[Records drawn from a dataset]
+ + + +
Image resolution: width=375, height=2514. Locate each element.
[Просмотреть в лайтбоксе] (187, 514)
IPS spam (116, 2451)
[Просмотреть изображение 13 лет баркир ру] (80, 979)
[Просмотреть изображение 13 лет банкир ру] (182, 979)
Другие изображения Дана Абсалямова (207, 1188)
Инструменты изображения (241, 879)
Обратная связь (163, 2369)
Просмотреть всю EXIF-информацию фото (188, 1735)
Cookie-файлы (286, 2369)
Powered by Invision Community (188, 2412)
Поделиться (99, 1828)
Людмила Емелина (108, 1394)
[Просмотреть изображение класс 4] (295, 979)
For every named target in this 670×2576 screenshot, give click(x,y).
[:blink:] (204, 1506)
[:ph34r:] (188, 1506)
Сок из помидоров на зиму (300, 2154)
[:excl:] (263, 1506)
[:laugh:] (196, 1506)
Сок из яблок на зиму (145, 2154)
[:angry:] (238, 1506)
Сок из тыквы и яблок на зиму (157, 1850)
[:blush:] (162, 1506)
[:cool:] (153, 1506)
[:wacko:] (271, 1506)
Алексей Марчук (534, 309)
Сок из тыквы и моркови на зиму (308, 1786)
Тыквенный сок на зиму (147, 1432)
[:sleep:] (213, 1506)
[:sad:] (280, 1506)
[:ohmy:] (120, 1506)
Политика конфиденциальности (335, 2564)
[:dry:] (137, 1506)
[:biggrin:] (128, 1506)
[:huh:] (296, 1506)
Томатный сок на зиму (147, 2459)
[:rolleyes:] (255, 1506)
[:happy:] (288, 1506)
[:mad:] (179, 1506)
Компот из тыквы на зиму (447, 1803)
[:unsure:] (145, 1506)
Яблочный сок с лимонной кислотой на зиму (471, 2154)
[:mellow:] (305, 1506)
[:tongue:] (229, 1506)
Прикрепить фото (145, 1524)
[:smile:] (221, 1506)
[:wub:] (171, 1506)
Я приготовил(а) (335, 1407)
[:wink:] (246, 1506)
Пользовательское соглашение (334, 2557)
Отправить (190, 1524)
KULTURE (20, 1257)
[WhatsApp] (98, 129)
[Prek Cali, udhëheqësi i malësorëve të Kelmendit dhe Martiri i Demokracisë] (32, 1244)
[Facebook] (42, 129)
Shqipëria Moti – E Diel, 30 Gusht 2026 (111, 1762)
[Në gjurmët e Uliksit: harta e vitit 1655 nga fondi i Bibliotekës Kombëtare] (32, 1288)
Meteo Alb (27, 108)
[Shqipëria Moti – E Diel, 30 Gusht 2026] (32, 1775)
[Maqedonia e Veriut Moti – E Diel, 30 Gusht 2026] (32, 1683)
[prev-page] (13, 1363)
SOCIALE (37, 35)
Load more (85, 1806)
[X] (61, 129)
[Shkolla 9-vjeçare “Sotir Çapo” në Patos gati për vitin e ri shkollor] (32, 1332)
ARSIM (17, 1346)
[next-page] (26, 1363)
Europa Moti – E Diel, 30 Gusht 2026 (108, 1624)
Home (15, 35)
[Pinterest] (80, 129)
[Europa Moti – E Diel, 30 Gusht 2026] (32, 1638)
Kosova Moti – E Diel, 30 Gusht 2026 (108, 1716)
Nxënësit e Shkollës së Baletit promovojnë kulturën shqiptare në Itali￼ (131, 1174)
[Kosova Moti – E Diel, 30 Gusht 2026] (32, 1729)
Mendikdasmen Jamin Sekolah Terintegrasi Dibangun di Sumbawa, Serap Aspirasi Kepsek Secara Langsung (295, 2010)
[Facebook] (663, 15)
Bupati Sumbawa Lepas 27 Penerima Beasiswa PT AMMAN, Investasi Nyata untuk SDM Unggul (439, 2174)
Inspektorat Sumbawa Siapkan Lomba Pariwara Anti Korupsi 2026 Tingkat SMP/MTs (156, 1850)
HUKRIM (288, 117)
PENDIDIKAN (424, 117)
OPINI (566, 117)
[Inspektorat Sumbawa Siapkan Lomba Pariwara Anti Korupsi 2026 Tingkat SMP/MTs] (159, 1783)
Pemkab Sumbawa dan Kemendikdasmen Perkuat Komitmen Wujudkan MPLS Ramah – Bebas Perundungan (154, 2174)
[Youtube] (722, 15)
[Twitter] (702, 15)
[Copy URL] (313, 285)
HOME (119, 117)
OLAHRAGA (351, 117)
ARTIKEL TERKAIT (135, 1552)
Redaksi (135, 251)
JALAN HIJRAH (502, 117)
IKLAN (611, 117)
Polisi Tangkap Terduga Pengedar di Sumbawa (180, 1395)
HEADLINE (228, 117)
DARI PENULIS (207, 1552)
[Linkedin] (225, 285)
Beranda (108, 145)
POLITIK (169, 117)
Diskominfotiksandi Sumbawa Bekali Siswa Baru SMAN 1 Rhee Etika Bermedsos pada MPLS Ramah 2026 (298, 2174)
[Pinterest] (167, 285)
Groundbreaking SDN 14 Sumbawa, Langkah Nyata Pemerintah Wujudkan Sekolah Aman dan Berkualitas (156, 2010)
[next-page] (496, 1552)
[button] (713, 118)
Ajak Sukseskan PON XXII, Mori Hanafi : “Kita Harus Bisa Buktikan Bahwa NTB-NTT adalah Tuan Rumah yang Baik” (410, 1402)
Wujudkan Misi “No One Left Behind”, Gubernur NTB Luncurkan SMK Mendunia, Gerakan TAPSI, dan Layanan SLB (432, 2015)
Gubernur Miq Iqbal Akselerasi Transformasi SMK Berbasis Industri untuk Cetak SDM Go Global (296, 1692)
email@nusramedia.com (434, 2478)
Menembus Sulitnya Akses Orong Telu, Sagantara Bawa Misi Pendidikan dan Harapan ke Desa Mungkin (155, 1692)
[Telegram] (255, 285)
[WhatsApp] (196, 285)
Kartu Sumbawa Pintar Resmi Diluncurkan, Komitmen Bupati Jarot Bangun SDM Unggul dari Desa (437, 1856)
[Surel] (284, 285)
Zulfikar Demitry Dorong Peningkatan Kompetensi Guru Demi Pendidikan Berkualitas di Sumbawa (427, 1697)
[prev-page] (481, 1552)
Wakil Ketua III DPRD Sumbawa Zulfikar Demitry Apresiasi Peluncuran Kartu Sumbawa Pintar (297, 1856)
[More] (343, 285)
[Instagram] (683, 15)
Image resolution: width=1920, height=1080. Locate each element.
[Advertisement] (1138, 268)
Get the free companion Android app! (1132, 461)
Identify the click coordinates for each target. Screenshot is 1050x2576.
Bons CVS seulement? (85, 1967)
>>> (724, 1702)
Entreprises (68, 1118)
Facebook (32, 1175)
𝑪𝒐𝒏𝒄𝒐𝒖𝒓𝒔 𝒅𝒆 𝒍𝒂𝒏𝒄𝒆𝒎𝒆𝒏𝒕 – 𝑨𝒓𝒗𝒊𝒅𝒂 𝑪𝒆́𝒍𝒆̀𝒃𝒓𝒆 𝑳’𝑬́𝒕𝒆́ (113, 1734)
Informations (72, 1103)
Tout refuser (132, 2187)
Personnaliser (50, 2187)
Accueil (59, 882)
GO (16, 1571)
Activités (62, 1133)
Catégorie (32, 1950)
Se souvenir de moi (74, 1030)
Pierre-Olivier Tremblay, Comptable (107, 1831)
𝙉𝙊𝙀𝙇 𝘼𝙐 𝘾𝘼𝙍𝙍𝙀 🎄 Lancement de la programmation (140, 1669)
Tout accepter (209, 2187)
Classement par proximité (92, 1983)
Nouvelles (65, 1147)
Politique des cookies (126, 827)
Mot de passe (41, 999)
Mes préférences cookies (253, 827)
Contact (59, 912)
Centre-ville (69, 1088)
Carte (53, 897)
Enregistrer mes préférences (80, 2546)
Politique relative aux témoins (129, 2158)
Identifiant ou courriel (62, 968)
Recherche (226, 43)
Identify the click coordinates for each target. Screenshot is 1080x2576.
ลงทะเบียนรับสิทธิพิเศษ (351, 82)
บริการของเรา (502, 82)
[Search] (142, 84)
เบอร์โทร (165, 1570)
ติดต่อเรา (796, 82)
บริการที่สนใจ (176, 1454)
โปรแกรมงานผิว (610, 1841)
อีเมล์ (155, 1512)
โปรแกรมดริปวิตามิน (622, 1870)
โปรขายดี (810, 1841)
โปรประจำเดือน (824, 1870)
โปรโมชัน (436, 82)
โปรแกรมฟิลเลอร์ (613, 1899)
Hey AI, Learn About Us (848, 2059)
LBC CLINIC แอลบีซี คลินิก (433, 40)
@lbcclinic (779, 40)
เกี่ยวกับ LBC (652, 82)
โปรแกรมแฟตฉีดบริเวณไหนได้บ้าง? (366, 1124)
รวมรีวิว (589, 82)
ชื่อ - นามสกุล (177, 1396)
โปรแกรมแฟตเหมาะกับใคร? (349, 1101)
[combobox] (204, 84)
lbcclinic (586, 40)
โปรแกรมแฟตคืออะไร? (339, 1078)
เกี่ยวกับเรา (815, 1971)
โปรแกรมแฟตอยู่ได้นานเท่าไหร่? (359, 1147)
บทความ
+ + + +
§ **PROBLEM DETAILS**
The response must consist solely of the lines from the top of the records through the line holding "[:biggrin:] (128, 1506)", copied word for word.

§ **SOLVED EXERCISE**
Image resolution: width=375, height=2514. Locate each element.
[Просмотреть в лайтбоксе] (187, 514)
IPS spam (116, 2451)
[Просмотреть изображение 13 лет баркир ру] (80, 979)
[Просмотреть изображение 13 лет банкир ру] (182, 979)
Другие изображения Дана Абсалямова (207, 1188)
Инструменты изображения (241, 879)
Обратная связь (163, 2369)
Просмотреть всю EXIF-информацию фото (188, 1735)
Cookie-файлы (286, 2369)
Powered by Invision Community (188, 2412)
Поделиться (99, 1828)
Людмила Емелина (108, 1394)
[Просмотреть изображение класс 4] (295, 979)
For every named target in this 670×2576 screenshot, give click(x,y).
[:blink:] (204, 1506)
[:ph34r:] (188, 1506)
Сок из помидоров на зиму (300, 2154)
[:excl:] (263, 1506)
[:laugh:] (196, 1506)
Сок из яблок на зиму (145, 2154)
[:angry:] (238, 1506)
Сок из тыквы и яблок на зиму (157, 1850)
[:blush:] (162, 1506)
[:cool:] (153, 1506)
[:wacko:] (271, 1506)
Алексей Марчук (534, 309)
Сок из тыквы и моркови на зиму (308, 1786)
Тыквенный сок на зиму (147, 1432)
[:sleep:] (213, 1506)
[:sad:] (280, 1506)
[:ohmy:] (120, 1506)
Политика конфиденциальности (335, 2564)
[:dry:] (137, 1506)
[:biggrin:] (128, 1506)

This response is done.